Herr Ross sagte: „Ob Sie ihn für richtig oder falsch hielten, er gab Ihnen das Gefühl, dass die Kunstform auf der breiteren kulturellen Bühne wirklich wichtig ist.“ Mr. Taruskins Polemik, fügte er hinzu, „diente letztendlich einem konstruktiven Ziel, klassische Musik aus dem Fantasieland in die reale Welt zu bringen.“

Richard Filler Taruskin wurde am 2. April 1945 in New York City in Queens als Sohn von Benjamin und Beatrice (Filler) Taruskin geboren. Der Haushalt seiner Jugend war liberal, jüdisch, resolut intellektuell und musikalisch: Sein Vater war Rechtsanwalt und Amateurgeiger, seine Mutter ehemalige Klavierlehrerin. Mit 11 Jahren begann er Cello zu spielen und besuchte während seines Besuchs der High School of Music and Art in Manhattan (heute the Fiorello H. LaGuardia Gymnasium für Musik und Kunst), konsumierte unersättlich Bücher über Musikgeschichte in der New York Public Library.

An der Columbia University studierte Herr Taruskin Musik zusammen mit Russisch, teilweise um wieder Kontakt zu einem Verwandtenzweig in Moskau aufzunehmen. Er blieb für seine Promotion bei dem Musikhistoriker Paul Henry Lang als seinem Mentor, während er Alte Musik und die russische Oper des 19. Jahrhunderts erforschte.

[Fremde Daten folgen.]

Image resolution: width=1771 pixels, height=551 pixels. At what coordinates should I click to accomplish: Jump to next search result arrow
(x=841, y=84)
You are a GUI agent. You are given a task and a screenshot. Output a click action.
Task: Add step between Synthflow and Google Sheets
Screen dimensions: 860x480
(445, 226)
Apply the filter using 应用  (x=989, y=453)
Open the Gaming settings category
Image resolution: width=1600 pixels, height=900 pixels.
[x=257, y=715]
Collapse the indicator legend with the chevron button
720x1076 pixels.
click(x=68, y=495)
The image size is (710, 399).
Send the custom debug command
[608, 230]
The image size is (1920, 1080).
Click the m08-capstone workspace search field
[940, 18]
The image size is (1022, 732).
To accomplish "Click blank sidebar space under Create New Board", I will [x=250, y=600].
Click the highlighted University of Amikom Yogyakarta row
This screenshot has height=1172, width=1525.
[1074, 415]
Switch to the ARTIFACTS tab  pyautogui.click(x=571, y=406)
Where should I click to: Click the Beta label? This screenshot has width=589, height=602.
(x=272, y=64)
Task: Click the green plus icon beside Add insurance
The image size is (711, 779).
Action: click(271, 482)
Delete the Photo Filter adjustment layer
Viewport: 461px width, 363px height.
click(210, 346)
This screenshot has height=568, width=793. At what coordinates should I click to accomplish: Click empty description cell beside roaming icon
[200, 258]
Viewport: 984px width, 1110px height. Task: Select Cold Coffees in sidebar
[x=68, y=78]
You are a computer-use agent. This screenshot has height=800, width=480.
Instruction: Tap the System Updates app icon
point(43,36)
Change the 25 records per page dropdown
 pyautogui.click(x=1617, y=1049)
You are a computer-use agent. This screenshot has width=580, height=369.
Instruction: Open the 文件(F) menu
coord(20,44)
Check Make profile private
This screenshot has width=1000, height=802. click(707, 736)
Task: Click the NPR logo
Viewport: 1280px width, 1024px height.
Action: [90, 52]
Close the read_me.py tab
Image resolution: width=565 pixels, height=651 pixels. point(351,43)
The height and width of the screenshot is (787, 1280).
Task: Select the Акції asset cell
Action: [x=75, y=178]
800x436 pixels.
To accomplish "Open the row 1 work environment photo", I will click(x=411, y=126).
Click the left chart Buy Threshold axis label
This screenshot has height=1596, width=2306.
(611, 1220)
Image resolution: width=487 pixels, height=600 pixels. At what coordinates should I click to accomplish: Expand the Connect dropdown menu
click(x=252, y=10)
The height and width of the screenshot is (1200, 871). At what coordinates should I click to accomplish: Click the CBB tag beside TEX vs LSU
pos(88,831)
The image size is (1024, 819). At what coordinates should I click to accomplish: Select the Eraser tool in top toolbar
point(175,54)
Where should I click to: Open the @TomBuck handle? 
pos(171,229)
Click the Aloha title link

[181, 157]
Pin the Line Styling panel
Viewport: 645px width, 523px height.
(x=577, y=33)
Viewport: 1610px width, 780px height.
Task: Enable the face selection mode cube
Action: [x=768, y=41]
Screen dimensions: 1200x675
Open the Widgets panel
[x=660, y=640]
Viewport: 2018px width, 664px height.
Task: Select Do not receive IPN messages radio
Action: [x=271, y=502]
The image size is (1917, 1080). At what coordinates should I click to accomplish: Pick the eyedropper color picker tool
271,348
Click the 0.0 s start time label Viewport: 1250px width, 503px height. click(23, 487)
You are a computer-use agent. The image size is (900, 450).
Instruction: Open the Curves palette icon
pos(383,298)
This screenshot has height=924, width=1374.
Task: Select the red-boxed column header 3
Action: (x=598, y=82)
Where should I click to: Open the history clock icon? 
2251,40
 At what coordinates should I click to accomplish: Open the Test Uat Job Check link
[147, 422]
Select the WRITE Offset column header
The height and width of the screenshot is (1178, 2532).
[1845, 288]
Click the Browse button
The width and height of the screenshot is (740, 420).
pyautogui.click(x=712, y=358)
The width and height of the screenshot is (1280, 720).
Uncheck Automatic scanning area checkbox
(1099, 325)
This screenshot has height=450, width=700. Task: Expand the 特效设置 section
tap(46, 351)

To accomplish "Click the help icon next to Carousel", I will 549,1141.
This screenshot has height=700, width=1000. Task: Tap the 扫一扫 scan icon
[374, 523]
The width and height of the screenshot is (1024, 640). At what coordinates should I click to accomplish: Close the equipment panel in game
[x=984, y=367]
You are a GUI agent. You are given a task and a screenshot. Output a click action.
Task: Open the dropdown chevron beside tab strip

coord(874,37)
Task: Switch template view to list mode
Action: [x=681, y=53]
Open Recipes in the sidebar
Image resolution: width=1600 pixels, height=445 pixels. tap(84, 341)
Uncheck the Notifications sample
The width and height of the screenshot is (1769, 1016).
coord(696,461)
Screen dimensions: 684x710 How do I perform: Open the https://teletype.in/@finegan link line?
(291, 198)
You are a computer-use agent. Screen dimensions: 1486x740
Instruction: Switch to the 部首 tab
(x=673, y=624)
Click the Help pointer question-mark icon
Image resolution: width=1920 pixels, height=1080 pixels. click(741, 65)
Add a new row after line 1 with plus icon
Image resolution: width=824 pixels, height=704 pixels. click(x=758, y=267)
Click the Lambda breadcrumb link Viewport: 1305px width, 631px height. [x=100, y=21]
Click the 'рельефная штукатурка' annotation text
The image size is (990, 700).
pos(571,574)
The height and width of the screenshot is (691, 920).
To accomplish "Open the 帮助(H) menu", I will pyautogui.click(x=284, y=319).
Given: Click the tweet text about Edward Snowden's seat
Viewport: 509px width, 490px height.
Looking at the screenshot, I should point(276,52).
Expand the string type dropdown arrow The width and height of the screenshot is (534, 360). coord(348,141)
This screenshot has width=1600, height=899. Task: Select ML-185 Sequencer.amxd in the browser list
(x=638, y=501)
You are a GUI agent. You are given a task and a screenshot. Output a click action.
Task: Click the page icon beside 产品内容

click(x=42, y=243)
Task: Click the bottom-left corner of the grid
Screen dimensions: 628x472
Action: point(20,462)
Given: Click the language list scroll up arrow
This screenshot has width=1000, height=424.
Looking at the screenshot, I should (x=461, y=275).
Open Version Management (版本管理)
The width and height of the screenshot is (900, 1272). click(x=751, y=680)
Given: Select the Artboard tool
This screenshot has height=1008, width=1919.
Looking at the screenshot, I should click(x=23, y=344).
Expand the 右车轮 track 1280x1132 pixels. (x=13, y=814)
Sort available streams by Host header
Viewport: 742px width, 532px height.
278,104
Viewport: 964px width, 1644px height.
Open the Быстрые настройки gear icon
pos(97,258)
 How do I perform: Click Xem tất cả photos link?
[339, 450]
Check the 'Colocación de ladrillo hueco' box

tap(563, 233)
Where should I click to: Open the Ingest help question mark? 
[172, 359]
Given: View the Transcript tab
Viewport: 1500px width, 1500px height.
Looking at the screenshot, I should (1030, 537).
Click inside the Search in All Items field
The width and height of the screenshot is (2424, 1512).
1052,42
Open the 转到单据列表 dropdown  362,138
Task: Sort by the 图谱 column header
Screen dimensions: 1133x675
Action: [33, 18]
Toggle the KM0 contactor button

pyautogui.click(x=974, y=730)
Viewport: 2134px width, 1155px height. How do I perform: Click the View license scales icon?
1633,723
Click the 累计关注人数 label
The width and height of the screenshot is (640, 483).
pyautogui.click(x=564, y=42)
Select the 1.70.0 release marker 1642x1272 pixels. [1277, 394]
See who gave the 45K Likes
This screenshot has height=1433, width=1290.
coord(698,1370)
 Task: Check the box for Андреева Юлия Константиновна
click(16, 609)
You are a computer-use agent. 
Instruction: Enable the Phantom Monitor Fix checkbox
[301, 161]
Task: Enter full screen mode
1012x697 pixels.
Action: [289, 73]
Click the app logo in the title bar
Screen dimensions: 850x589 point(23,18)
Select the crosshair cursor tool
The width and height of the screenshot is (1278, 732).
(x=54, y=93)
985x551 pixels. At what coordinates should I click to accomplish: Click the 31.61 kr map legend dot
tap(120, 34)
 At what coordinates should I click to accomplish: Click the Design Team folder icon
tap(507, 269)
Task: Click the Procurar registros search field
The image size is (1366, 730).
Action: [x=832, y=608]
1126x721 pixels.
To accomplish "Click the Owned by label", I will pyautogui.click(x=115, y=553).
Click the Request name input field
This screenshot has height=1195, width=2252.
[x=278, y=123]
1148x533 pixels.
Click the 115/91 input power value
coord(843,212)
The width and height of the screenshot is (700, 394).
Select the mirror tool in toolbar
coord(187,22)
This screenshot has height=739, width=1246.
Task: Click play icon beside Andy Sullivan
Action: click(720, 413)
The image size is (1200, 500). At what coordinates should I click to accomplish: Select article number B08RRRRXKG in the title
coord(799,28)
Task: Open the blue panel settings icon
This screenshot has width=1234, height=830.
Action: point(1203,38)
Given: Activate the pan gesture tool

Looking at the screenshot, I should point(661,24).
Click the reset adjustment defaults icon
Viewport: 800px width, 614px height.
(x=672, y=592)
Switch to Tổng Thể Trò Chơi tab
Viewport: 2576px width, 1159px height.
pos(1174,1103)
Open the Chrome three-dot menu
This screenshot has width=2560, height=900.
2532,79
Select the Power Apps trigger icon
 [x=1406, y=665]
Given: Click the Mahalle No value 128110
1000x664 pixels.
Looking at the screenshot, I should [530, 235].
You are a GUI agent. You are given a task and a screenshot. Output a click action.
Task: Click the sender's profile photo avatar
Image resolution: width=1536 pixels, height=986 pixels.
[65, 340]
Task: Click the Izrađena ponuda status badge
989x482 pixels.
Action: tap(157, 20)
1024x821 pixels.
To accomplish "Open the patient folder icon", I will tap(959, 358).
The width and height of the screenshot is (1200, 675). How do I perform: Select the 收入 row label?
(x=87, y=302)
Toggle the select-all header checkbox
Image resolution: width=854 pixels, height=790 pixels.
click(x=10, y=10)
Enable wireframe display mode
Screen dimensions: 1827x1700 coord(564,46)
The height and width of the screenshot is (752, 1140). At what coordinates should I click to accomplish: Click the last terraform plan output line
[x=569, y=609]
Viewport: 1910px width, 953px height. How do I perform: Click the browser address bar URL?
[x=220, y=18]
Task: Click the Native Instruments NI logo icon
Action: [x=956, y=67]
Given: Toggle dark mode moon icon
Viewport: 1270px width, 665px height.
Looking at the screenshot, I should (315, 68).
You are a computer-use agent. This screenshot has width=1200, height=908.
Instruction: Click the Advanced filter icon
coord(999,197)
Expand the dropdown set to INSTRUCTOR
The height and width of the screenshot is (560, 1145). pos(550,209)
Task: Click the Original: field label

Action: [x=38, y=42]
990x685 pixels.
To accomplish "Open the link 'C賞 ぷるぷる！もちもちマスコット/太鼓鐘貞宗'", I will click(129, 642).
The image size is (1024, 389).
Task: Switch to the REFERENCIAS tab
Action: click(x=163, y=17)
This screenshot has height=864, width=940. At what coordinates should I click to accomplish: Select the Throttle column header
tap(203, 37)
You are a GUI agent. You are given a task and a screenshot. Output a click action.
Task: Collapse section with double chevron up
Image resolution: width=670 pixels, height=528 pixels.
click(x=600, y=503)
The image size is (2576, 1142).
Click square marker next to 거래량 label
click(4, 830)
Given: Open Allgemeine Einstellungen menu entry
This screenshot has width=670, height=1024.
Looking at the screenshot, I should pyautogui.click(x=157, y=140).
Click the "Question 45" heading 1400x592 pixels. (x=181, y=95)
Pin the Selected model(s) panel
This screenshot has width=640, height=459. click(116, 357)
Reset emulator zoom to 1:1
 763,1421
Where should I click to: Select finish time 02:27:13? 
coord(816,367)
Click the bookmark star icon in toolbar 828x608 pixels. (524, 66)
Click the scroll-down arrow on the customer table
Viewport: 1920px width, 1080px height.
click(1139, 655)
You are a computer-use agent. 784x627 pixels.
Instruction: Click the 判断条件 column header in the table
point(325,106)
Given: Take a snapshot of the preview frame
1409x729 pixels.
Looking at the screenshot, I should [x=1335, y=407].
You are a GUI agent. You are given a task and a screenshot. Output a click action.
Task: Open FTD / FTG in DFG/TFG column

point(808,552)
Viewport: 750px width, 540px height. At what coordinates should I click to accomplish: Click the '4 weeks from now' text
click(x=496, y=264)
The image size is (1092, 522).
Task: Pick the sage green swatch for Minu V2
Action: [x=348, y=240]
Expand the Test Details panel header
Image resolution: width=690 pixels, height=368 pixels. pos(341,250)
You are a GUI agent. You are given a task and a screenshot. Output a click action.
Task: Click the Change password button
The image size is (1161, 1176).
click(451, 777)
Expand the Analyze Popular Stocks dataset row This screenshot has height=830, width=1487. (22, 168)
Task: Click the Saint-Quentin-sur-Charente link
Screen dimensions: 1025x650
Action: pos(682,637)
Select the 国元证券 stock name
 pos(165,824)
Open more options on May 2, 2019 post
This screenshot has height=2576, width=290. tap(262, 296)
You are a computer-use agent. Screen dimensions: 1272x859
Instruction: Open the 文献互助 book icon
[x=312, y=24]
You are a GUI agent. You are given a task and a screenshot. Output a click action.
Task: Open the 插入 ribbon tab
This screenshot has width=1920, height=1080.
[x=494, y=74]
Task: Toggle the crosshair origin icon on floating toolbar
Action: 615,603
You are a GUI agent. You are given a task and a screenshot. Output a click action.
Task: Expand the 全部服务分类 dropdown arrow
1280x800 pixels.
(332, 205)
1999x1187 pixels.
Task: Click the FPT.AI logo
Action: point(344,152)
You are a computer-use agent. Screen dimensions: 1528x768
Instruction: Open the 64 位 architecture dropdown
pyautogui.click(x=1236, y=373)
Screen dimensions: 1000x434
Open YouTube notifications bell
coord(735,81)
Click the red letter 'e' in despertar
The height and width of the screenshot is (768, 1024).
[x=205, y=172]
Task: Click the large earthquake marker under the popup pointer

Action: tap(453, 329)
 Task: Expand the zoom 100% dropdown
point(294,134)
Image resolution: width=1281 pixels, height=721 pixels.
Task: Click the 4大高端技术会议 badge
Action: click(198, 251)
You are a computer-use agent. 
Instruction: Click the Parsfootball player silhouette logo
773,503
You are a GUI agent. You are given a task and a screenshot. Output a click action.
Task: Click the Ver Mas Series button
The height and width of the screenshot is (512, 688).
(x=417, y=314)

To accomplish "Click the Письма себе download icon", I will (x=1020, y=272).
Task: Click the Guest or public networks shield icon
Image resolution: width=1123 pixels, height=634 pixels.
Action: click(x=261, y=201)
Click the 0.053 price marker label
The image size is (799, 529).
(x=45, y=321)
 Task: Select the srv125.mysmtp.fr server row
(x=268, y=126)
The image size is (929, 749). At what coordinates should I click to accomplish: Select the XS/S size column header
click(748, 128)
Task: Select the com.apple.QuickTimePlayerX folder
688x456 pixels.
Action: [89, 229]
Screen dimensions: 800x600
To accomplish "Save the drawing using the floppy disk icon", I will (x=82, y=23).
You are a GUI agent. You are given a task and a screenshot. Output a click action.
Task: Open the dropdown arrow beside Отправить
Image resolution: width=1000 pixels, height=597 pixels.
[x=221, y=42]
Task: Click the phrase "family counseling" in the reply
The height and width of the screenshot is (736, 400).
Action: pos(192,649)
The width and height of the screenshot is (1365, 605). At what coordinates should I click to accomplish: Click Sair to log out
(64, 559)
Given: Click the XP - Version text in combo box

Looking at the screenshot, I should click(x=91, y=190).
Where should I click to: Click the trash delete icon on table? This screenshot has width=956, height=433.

Er begann auch in der New Yorker freischaffenden Szene Viola da Gamba zu spielen und leitete, während er anschließend an der Columbia unterrichtete, die Chorgruppe Cappella Nova, die gefeierte Aufführungen des Renaissance-Repertoires gab. 1986 trat er der Fakultät von Berkeley bei.

In den 1970er Jahren konzentrierte sich die Musikwissenschaft noch weitgehend auf die Wiederbelebung obskurer Motetten und die Analyse mitteleuropäischer Meisterwerke. Herr Taruskin beteiligte sich an der „New Musicology“-Bewegung, einer Generation von Gelehrten, die die Disziplin aufrüttelten, indem sie sich auf postmoderne Ansätze, feministische und queere Theorien und Kulturwissenschaften stützten.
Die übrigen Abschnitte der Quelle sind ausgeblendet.